## TO BE DONE:
Rewrite the rows from the line containing "You are a GUI" through the end of the records, replacing "click action" with "tap action" and keeping everything else the same. Omit the pictures from your answer.

(Excerpt from a dataset)
+--

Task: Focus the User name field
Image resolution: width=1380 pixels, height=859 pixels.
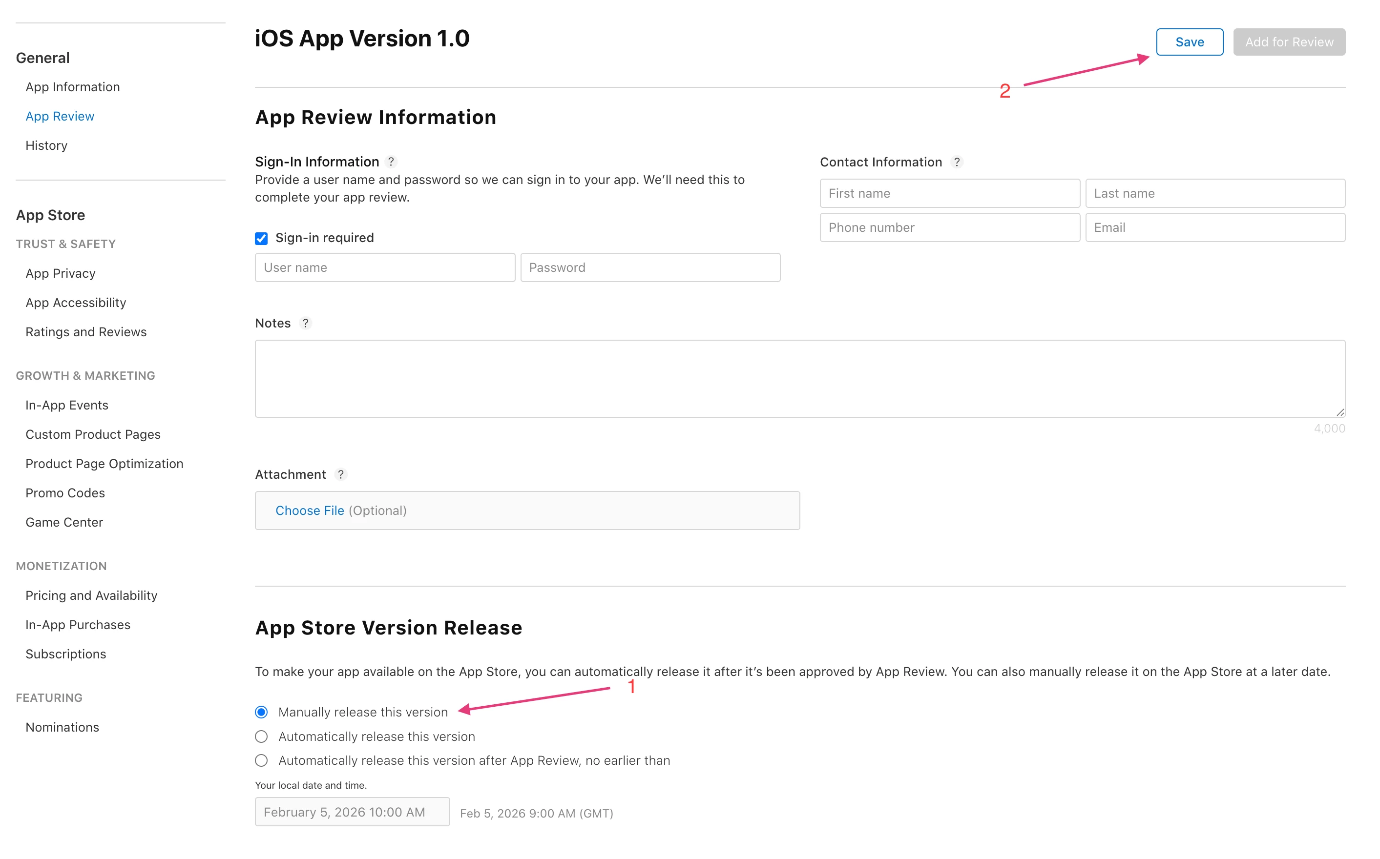Action: [x=385, y=268]
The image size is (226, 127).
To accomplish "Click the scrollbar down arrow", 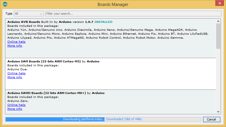I will 218,111.
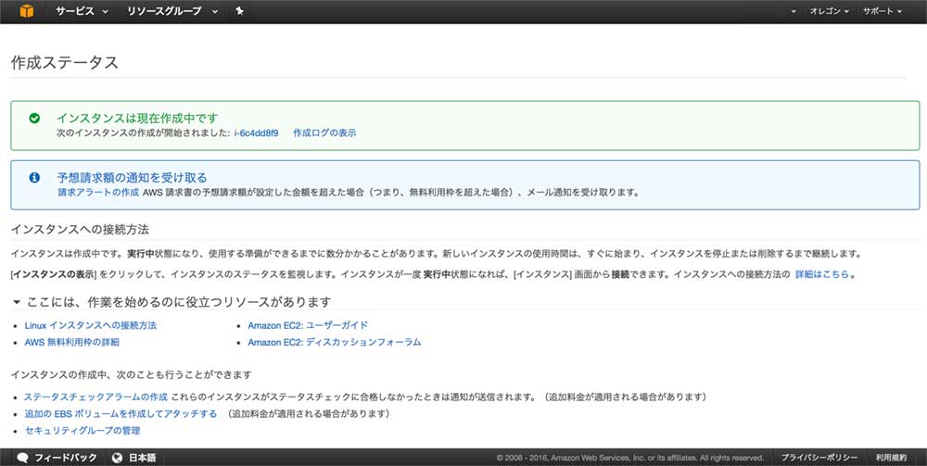
Task: Click セキュリティグループの管理 link
Action: (x=83, y=431)
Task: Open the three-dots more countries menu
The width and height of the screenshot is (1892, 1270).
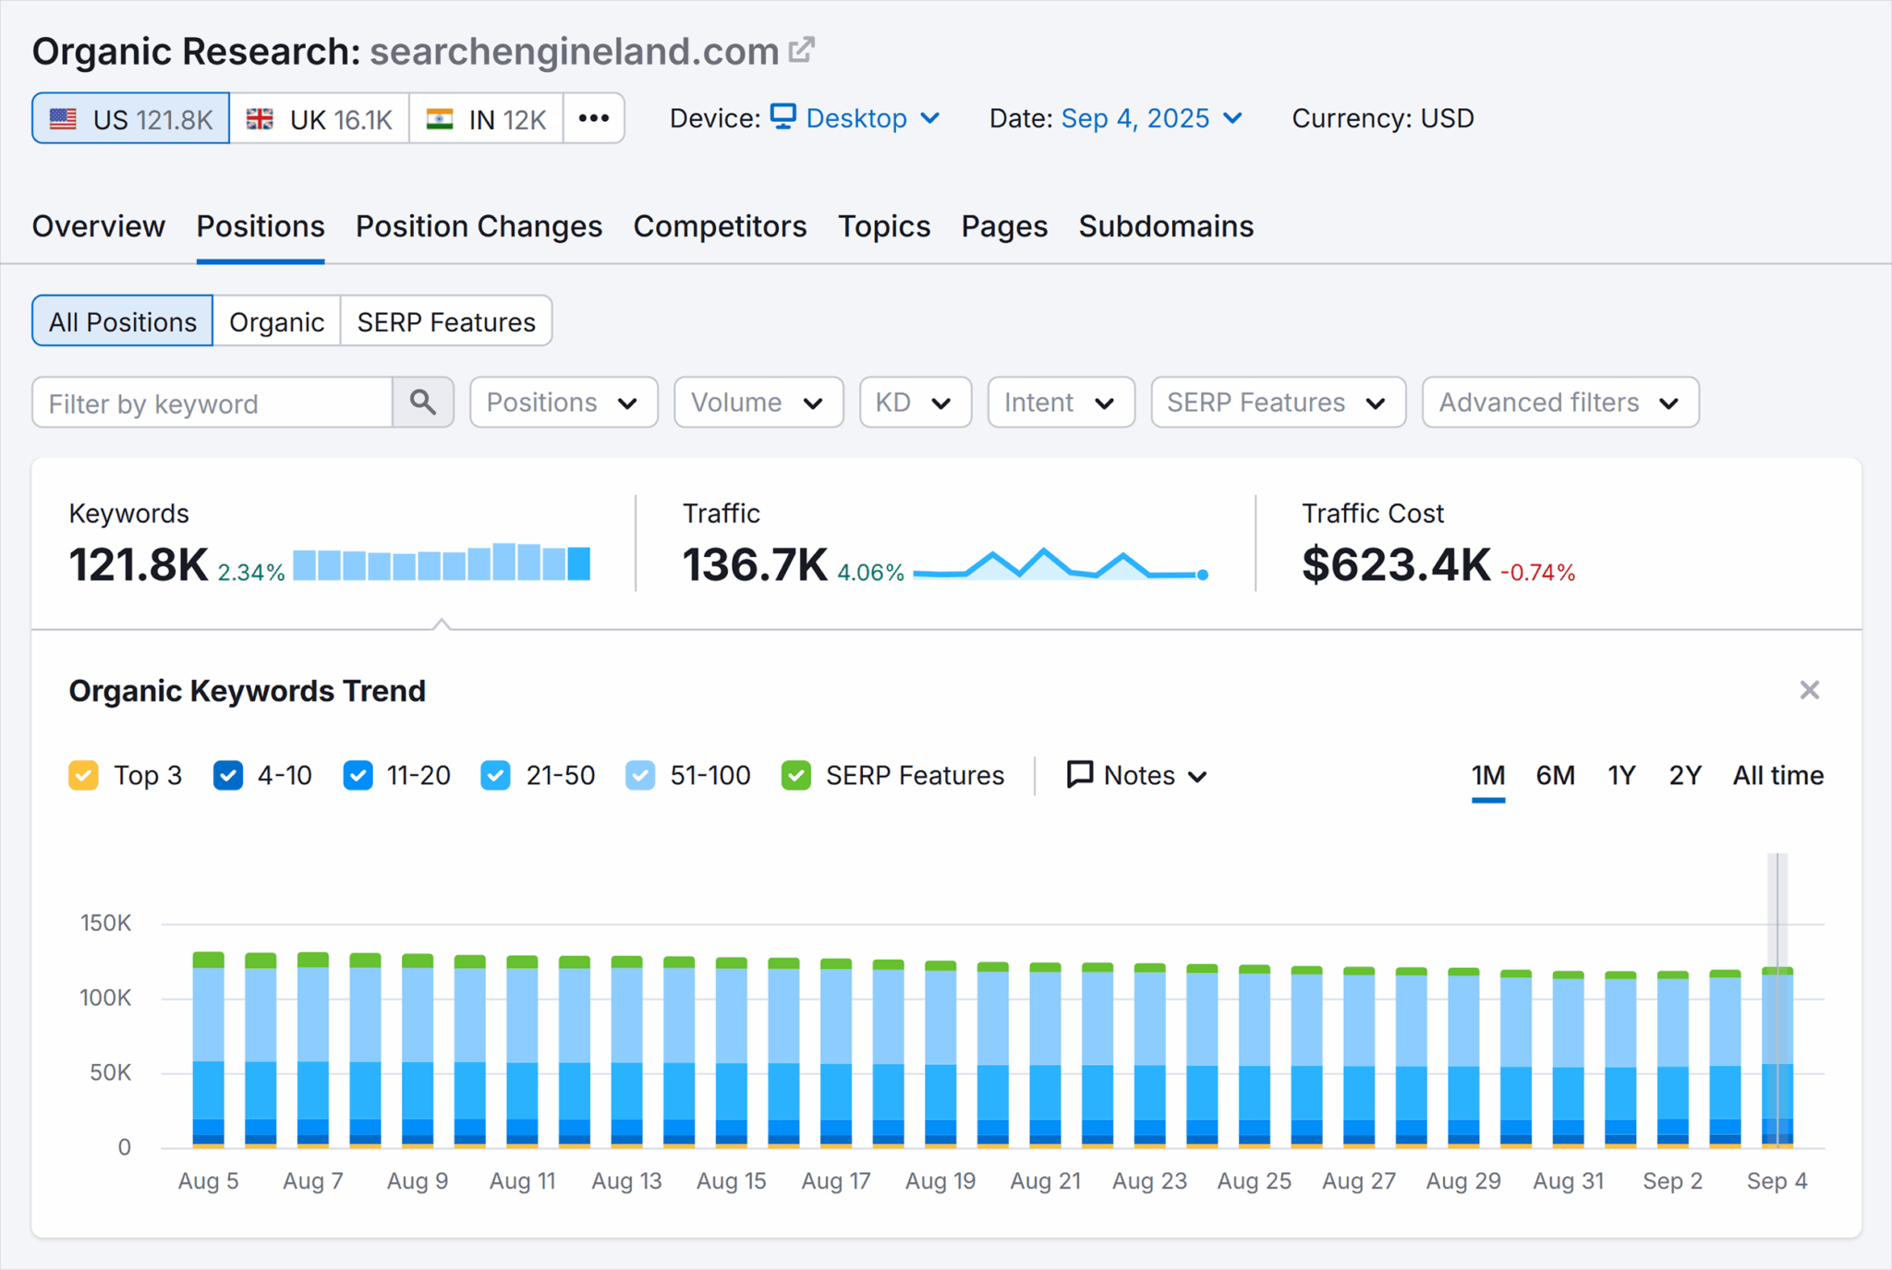Action: pyautogui.click(x=593, y=118)
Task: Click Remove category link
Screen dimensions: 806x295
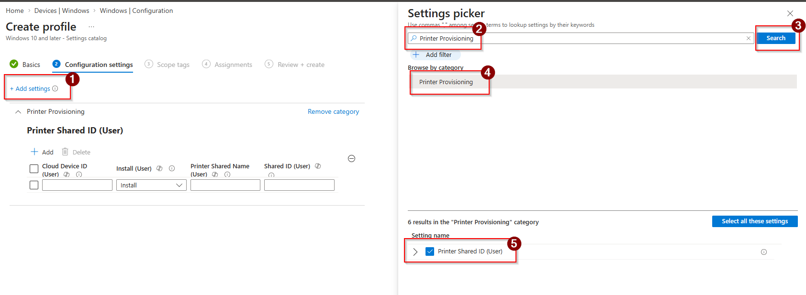Action: pos(333,111)
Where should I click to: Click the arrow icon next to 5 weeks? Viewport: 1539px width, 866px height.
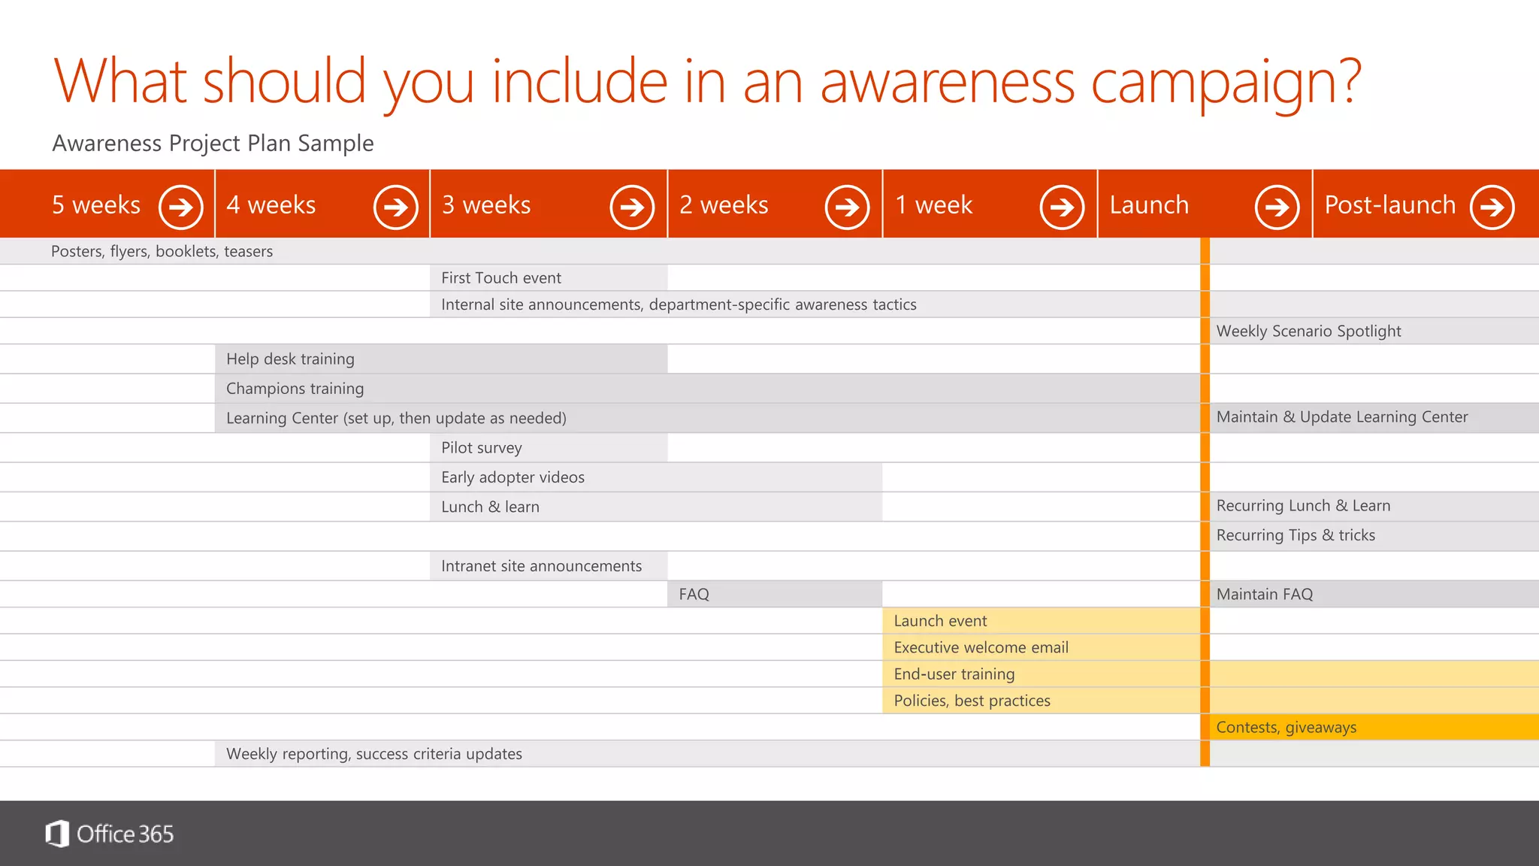pyautogui.click(x=181, y=207)
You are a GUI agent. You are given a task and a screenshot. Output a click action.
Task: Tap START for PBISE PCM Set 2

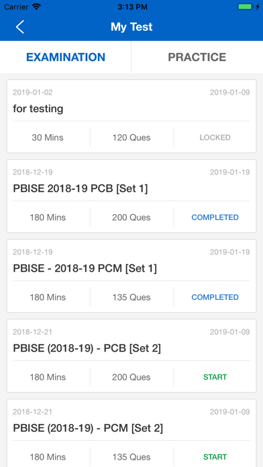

+--

## RESULT:
You are a GUI agent. You are given a task and a screenshot. Output a tap action.
Task: Tap START for PBISE PCM Set 2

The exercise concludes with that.